Lady Wing Shot by Sara Moore Wagner
Reviewed by Millie Tullis
Sara Moore Wagner’s Lady Wing Shot is a striking poetry collection centered on the life and legacy of sharpshooter Annie Oakley, a white girl from Ohio who began shooting to feed her large, impoverished family and became famous, starring in Buffalo Bill’s Wild West show in the late 19th century. Wagner’s poems draw details from Oakley’s history, folklore, autobiographical writings, and the muddy spaces between these categories. Many of the poems utilize epigraphs and historical details about Oakley, imagining into what is known and not known about her life. But these poems also extend beyond Oakley’s personality and biography. Lady Wing Shot meditates on Wagner’s deep-rooted connection to Oakley’s legacy and landscape. In “What Men Do,” Wagner describes this pull to Annie’s story and history: “I have taken a bullet from her grave, intended to wear it, even though she never shot it. I want to understand her name, her place of rest, and this ache in my pelvis.”
Part of this personal connection comes through Wagner’s mother. Annie Oakley believed all women should learn to shoot, and Wagner’s great-grandfather agreed. In “Ohio’s Other Annie Oakley,” Wagner describes how he trained his granddaughters (including Wagner’s mother) to shoot “in the basement of the bowling alley.” But when Wagner’s mother tells this story about shooting, it includes an important silence. “My mother leaves her mother out, / leaves out her mother’s body she found when she was / just fourteen, bullet ridden on the bed.”
Perhaps this is why
My mother, famous in her small town
for her exacting aim, never puts a gun in my hands,
tucks me in like this: the whole world is yours,
sleep, then get up. You are
what you love, she tells me.
Through these poems, Wagner articulates a lineage that connects Oakley, her mother, and herself. Like Wagner’s mother learning to shoot from her grandfather, Annie’s shooting knowledge begins when “Her father / laid a gun in her hand said shoot.”

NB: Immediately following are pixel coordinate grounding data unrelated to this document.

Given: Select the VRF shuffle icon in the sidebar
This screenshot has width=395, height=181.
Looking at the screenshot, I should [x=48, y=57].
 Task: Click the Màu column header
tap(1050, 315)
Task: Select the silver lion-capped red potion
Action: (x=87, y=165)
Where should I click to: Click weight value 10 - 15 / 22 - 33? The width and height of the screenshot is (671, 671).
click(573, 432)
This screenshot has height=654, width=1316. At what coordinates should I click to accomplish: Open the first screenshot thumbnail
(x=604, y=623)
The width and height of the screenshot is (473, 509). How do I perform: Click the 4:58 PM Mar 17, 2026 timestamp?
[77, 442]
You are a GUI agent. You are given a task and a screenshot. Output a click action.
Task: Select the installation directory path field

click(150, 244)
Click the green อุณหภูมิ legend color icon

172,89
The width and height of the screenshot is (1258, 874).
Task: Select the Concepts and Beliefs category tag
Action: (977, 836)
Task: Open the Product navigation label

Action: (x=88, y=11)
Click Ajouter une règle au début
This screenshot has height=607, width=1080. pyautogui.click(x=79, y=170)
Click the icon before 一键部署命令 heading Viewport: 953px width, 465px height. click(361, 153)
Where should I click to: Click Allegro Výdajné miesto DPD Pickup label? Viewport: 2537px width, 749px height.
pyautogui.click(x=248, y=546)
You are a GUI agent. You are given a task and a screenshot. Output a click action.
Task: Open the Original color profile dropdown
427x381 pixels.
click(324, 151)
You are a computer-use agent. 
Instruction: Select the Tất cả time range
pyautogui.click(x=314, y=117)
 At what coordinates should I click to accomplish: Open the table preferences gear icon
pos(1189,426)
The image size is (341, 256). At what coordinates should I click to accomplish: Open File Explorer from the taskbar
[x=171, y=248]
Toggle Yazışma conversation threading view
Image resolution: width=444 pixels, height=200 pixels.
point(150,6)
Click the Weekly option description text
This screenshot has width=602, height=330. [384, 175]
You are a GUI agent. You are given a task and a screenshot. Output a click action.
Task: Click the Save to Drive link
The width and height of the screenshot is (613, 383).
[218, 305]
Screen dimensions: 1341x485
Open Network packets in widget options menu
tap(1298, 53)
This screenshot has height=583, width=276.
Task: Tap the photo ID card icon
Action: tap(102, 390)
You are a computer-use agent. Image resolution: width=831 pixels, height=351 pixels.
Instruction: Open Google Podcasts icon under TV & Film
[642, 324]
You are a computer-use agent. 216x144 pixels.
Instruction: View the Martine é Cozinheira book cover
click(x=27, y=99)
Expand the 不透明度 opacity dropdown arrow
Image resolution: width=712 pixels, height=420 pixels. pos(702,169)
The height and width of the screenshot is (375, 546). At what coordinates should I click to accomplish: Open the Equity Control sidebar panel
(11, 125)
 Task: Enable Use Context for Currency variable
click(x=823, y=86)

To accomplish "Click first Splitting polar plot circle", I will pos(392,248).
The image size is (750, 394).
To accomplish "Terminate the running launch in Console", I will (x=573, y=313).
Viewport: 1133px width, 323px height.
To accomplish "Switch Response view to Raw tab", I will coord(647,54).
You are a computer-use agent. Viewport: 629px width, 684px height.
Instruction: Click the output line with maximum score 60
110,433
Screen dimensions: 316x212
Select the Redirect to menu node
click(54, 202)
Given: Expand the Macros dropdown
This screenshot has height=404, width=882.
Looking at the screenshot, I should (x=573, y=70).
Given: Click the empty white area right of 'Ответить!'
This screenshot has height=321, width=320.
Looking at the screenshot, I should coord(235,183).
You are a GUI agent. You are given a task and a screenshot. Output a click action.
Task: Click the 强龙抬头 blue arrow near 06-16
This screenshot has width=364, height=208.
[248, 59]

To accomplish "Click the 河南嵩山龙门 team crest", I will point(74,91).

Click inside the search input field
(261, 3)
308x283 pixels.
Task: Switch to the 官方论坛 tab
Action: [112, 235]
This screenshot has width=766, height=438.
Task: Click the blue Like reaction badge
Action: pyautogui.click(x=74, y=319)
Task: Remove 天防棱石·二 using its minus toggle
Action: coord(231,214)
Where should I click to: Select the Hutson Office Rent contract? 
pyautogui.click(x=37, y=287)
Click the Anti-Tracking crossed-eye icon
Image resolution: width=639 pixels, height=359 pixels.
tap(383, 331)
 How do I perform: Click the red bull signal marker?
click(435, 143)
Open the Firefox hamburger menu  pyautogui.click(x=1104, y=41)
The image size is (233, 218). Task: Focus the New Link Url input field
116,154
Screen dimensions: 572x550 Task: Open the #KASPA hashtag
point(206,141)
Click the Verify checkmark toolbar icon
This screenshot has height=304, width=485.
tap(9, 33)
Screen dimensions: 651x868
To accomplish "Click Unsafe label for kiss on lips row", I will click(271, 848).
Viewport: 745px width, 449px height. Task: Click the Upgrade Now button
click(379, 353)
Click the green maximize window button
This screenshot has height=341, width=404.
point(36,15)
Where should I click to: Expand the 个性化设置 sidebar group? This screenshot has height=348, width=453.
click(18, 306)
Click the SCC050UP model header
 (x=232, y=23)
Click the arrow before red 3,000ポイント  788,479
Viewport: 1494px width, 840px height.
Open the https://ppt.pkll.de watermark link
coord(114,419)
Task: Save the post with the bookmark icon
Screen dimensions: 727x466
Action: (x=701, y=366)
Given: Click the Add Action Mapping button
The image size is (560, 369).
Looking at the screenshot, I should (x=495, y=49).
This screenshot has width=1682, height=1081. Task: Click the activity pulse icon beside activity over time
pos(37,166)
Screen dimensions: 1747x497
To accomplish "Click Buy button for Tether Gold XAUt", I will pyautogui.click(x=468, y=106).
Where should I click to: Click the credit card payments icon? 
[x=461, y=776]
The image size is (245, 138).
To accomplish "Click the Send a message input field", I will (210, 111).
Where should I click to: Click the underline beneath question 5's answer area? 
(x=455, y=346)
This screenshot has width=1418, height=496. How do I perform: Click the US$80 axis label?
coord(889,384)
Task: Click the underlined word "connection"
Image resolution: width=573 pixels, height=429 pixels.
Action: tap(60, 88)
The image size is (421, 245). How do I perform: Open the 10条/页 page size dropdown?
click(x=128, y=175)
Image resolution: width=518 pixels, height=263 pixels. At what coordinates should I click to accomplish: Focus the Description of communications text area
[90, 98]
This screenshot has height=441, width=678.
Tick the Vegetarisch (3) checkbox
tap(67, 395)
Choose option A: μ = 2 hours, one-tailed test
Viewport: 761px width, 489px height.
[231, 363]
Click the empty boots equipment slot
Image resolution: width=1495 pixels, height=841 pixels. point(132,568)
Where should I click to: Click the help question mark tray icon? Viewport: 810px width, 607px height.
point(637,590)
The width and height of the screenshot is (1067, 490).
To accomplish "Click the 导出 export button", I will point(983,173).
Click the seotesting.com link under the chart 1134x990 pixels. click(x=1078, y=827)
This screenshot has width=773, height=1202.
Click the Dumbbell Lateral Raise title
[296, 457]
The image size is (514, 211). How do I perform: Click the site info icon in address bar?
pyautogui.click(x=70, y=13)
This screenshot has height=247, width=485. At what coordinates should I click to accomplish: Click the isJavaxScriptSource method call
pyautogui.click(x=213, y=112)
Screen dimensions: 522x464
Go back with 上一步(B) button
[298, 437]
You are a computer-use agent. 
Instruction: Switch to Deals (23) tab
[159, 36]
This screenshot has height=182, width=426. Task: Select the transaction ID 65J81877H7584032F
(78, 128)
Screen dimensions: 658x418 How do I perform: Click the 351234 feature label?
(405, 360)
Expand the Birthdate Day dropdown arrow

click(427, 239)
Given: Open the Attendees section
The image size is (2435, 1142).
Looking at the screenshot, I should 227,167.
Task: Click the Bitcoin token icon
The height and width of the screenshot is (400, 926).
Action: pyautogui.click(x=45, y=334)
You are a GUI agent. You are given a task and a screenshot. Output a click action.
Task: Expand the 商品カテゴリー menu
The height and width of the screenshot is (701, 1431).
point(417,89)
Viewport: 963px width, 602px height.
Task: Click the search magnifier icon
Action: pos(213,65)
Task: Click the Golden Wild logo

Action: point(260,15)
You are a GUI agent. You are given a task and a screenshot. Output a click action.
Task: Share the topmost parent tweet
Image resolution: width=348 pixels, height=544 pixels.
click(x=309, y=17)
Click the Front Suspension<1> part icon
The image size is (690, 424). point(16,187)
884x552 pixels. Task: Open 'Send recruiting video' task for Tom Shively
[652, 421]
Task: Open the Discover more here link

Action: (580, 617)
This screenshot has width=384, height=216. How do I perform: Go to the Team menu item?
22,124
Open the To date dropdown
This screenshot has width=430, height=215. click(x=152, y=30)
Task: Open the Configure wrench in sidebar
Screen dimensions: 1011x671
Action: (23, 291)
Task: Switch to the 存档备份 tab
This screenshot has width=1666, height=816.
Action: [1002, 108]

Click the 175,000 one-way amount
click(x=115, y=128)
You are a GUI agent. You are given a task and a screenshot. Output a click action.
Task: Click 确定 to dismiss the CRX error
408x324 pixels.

At the end of the collection, Wagner extends this lineage to her daughter, who she is raising to love the Ohio wilderness. “I have built my child a school like summer. / May she learn as the birds do to sing in the morning and feast on fat cicadas…” This imagery echoes back to the beginning of the collection, where Annie Oakley’s early life is described through her deep relationship to her landscape. One early poem, “Little Sure Shot,” begins when Oakley “threw her birth name, Phoebe Ann Moses, / like a fat rock into the creek.” She names herself Oakley: “of the Oak, Oak Tree, like any oak tree, / like one of the 500 varieties...” Oakley is the name that reflects her strength, “dense / and resistant,” and cements her identity to the land she was raised in.
Lady Wing Shot also illustrates the pressing need to look at how our pasts and stories about our pasts shape contemporary America. Oakley’s legacy is enmeshed with romantic, violent, and White myths about the American West. In “Necessary to the Security of a Free State,” Wagner writes:
… Imagine militia
as it has always been, large groups of white men
with guns and ropes and rights. I am saying
white nationalism, imagine white nationalism
as the father of the second amendment, passing down
guns to his daughter who’d shoot clay pigeons
out of the sky.
In this poem and this collection, Wagner thoughtfully displays Oakley’s story as part of the larger story of guns, gender, and violence that builds contemporary American culture.